Nick Smith defends ‘affordable’ homes
The Building and Housing Minister is defending the use of the word “affordable” for around 200 new Auckland homes. Nick Smith has announced a third of the 1000 apartments and townhouses being fast-tracked in the suburb of Hobsonville will be affordably priced. However, that price bracket has now ballooned from $485,000 to $550,000.
Mr Smith told TVNZ’s Q&A programme the properties are within reach. “If you’re on an average income in Auckland, and you’re a member of KiwiSaver for five years, you would have built up $35,000. The Government’s home start scheme gives you $20,000, that means you’ve got $55,000,” he says. “The Government’s welcome home loan scheme means they only need a 10 percent deposit.”
300 odd units “affordable” units will not even scratch the Auckland housing crisis, but never mind that. Those prices are not affordable to the average Kiwi. Let’s assume Smith’s best case, a deposit of $55,000 and a purchase price of $485,000. That’s a mortgage of $430,000.
The median income of an employed person is $863 after tax (median is more useful than mean which is inflated by huge top-end salaries). That’s $1,726 a fortnight.
Using the Sorted mortgage calculator a mortgage of $430,000 at 6% over a 30 year term has fortnightly payments of $1,189. That leaves $537 a fortnight, or $268.50 a week to live on. In this scenario mortgage repayments are 69% of net income.

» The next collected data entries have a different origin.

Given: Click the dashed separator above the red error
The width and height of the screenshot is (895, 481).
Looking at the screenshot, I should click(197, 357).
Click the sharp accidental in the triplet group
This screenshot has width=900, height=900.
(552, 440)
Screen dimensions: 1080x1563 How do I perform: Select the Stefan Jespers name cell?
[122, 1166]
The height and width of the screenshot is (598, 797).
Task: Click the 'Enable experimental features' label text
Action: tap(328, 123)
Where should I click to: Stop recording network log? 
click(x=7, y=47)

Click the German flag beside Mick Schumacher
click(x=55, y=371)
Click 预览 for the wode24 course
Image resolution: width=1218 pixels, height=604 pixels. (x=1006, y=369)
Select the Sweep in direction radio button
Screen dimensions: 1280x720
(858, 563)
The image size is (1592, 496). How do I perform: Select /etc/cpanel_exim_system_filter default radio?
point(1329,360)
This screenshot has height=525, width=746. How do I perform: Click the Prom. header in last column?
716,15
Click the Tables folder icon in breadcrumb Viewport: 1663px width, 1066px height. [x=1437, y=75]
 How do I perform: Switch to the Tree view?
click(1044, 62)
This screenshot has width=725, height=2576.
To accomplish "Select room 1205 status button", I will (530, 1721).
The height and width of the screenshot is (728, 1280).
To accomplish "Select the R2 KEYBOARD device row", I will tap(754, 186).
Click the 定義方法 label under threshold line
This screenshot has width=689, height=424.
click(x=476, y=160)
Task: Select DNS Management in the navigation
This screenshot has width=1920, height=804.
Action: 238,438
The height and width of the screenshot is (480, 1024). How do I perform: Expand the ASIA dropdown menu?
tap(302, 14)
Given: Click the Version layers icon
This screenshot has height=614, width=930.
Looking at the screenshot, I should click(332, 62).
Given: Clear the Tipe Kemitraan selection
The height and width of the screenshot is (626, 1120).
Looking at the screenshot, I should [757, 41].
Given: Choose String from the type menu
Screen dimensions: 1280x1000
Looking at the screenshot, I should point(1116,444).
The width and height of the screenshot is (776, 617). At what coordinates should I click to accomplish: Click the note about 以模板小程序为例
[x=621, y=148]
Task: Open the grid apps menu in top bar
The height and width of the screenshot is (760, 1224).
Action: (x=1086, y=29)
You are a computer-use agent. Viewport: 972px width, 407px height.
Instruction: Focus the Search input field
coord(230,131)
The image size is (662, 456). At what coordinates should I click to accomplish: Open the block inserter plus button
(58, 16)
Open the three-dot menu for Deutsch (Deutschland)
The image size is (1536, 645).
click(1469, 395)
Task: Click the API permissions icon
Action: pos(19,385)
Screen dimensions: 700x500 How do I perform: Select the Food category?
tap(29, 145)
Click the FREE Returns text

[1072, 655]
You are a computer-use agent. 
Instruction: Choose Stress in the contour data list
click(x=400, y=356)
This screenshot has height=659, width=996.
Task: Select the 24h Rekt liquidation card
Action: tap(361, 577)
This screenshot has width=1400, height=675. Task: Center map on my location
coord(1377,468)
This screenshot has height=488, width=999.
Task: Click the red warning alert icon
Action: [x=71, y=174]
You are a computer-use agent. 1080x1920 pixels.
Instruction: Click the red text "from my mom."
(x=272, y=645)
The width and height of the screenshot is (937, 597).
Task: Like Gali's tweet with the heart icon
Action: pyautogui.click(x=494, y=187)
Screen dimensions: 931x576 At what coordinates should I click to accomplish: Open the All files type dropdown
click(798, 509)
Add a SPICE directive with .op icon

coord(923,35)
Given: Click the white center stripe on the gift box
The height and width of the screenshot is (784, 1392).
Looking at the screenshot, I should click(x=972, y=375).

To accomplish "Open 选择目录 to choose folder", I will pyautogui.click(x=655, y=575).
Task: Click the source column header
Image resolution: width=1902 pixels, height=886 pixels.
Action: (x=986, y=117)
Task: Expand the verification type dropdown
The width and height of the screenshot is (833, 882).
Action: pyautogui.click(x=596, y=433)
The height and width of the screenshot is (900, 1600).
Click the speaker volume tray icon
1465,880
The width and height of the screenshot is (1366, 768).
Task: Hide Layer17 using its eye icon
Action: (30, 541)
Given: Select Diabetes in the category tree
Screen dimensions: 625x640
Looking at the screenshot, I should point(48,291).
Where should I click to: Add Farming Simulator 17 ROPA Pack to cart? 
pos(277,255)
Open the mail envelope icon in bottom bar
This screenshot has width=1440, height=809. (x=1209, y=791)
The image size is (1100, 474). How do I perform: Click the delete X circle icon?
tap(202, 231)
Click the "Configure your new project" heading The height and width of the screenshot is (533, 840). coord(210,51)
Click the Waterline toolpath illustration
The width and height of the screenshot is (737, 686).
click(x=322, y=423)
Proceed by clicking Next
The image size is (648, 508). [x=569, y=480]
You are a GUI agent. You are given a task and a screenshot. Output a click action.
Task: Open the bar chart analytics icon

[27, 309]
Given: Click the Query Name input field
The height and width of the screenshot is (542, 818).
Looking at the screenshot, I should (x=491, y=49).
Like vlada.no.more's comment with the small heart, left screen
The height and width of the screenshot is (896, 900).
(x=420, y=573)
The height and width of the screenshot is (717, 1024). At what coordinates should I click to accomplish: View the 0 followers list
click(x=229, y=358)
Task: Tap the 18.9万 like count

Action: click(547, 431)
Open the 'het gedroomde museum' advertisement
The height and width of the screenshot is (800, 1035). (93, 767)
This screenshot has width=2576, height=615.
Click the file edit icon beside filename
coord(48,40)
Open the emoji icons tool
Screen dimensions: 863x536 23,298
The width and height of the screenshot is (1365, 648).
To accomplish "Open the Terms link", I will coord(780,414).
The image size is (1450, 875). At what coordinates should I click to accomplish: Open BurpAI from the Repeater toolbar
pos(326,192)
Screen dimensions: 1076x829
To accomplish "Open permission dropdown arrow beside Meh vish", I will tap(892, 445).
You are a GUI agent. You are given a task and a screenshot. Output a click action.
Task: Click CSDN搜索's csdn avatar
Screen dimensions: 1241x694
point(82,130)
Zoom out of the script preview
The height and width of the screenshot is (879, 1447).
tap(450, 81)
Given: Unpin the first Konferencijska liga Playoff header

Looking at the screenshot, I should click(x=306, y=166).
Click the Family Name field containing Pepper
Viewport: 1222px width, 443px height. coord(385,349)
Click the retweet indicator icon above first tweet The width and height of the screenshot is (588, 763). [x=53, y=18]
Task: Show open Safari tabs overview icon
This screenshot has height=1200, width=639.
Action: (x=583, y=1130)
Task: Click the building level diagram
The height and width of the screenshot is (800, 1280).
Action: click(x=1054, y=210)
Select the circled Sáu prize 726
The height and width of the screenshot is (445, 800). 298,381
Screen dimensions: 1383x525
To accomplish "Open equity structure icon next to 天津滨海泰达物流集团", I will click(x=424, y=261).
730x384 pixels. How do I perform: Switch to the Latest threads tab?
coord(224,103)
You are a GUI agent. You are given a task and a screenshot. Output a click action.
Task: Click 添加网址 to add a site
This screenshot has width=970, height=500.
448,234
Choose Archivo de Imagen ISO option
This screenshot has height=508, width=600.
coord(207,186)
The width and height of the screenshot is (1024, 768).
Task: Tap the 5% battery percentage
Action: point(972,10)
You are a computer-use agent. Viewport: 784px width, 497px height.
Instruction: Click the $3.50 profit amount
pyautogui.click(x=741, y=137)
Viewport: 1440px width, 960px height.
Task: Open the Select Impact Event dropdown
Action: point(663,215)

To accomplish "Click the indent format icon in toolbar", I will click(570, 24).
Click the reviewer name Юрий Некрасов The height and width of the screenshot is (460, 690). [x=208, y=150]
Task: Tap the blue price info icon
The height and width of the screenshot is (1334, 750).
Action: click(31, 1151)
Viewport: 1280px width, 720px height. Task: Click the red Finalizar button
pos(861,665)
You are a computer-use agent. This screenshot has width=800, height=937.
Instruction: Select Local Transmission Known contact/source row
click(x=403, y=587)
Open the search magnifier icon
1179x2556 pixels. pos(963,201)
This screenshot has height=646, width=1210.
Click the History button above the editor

A figure of 40% is sometimes considered affordable in NZ, that’s high by international standards.
You can find a similar set of calculations by 3 News here.
Nick Smith reckons houses are affordable if they are “affordable to someone”. But even under the best assumptions an average house in NZ or one of Smith’s “affordable” houses in Auckland is not remotely affordable for the average paid worker. It takes more than one median income (secure for the next 30 years yeah right) to buy a house.